* EXERCISE REQUIREMENTS
From the data below, repeat exactly the lines from the line with "Instruction: Click the change" to the line with "Image resolution: width=1194", both included.

* STUDY MATERIAL

#####

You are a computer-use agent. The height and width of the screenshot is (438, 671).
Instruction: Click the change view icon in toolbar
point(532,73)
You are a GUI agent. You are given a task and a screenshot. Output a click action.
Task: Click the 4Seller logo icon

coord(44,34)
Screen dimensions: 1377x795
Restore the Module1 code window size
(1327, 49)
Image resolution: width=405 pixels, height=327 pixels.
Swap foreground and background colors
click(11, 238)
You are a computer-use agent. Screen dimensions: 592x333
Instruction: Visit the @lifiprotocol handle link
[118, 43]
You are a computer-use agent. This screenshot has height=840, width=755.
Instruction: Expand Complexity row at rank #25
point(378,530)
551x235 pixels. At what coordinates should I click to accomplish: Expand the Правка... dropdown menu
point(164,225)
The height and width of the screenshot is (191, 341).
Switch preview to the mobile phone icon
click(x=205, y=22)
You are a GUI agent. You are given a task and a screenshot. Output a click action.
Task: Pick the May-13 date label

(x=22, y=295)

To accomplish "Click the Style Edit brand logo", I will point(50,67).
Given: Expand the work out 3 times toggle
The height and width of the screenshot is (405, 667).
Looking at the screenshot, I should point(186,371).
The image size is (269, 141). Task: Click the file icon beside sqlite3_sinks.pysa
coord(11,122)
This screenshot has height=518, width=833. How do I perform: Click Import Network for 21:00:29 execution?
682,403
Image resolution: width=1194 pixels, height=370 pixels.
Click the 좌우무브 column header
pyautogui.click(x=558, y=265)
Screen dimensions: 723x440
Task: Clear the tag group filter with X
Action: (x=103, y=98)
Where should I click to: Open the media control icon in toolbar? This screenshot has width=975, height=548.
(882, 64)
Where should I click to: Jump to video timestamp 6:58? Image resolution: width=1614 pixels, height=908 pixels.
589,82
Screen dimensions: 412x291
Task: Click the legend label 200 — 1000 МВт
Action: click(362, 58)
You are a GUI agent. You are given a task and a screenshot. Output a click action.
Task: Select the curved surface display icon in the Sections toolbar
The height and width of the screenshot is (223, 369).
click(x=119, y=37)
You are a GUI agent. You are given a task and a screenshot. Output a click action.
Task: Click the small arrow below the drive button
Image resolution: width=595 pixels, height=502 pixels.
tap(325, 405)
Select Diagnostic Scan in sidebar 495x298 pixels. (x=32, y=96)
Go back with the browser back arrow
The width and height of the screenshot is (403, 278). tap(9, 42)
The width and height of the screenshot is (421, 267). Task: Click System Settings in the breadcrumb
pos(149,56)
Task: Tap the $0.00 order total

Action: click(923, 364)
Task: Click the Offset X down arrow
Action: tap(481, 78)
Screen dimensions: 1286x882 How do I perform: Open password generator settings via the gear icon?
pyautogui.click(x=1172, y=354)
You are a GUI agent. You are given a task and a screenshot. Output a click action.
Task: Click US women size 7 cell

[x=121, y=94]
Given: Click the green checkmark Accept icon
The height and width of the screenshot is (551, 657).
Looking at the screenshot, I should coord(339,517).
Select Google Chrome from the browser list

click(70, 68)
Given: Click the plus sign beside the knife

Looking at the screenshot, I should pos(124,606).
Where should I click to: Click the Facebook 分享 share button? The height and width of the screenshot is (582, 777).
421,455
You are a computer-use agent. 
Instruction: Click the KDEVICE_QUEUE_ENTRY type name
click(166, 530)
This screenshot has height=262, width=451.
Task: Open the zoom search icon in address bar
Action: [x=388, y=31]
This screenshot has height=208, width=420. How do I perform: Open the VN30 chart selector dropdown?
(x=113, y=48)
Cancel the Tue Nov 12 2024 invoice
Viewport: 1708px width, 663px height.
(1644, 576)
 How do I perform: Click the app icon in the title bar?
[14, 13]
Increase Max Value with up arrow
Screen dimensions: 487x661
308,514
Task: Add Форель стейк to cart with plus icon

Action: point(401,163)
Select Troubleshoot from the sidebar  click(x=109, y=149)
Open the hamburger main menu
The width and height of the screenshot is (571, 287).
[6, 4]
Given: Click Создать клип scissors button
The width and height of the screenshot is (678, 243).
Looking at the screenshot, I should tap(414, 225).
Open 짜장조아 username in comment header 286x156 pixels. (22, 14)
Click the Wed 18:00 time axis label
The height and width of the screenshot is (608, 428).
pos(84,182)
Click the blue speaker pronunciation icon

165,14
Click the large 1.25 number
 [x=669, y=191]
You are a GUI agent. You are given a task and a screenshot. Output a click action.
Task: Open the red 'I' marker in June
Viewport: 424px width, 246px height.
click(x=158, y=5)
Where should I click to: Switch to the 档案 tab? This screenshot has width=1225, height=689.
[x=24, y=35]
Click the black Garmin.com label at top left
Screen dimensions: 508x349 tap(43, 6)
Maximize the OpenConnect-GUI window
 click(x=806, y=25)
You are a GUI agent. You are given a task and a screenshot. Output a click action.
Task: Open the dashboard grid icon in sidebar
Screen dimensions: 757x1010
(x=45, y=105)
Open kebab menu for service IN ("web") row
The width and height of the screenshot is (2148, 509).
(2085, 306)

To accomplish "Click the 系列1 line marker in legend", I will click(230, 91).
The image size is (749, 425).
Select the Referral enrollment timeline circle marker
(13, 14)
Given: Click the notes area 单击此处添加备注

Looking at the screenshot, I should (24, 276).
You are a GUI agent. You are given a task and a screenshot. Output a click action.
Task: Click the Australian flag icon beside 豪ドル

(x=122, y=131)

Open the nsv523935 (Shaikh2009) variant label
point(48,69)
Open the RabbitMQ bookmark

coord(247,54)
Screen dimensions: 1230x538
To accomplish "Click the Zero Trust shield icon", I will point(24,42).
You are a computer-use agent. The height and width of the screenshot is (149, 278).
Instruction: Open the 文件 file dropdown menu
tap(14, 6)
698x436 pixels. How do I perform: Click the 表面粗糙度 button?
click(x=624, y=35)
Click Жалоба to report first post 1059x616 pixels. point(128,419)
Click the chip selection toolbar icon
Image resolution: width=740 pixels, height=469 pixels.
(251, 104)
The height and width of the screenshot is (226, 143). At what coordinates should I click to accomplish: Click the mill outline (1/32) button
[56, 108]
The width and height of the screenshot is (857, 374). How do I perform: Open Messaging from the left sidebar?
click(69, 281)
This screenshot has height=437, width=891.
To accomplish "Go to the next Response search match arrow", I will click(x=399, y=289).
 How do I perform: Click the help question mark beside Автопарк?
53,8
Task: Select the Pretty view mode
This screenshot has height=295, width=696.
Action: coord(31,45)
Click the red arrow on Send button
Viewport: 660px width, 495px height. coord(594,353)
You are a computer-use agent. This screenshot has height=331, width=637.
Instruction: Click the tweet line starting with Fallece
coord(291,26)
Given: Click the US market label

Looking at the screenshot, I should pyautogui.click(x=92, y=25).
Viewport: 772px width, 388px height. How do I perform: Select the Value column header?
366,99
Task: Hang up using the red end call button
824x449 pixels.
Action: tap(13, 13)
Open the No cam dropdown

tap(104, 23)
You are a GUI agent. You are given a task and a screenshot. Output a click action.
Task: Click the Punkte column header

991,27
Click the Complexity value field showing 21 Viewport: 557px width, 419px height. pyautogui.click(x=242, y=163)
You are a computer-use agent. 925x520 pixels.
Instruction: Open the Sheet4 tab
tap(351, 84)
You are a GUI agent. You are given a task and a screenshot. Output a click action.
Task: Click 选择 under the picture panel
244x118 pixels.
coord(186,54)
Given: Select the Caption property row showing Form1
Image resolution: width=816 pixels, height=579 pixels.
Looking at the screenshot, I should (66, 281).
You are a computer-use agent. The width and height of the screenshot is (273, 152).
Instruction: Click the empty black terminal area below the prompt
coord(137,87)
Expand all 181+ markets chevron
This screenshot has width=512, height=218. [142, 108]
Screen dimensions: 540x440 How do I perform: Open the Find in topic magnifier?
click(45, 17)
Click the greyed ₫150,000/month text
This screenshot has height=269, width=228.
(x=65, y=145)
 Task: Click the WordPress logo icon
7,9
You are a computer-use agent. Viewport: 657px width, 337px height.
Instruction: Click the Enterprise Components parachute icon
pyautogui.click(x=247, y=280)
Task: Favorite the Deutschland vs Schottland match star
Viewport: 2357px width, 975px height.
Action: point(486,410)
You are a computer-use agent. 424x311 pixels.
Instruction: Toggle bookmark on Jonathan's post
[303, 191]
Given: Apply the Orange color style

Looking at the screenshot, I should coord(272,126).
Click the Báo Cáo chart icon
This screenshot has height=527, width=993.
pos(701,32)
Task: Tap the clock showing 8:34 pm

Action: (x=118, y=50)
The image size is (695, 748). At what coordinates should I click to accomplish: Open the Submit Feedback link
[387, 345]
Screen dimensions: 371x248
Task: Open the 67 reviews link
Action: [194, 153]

#####

* TASK RESULT
Instruction: Click the change view icon in toolbar
point(532,73)
You are a GUI agent. You are given a task and a screenshot. Output a click action.
Task: Click the 4Seller logo icon

coord(44,34)
Screen dimensions: 1377x795
Restore the Module1 code window size
(1327, 49)
Image resolution: width=405 pixels, height=327 pixels.
Swap foreground and background colors
click(11, 238)
You are a computer-use agent. Screen dimensions: 592x333
Instruction: Visit the @lifiprotocol handle link
[118, 43]
You are a computer-use agent. This screenshot has height=840, width=755.
Instruction: Expand Complexity row at rank #25
point(378,530)
551x235 pixels. At what coordinates should I click to accomplish: Expand the Правка... dropdown menu
point(164,225)
The height and width of the screenshot is (191, 341).
Switch preview to the mobile phone icon
click(x=205, y=22)
You are a GUI agent. You are given a task and a screenshot. Output a click action.
Task: Pick the May-13 date label

(x=22, y=295)

To accomplish "Click the Style Edit brand logo", I will point(50,67).
Given: Expand the work out 3 times toggle
The height and width of the screenshot is (405, 667).
Looking at the screenshot, I should point(186,371).
The image size is (269, 141). Task: Click the file icon beside sqlite3_sinks.pysa
coord(11,122)
This screenshot has height=518, width=833. How do I perform: Click Import Network for 21:00:29 execution?
682,403
Image resolution: width=1194 pixels, height=370 pixels.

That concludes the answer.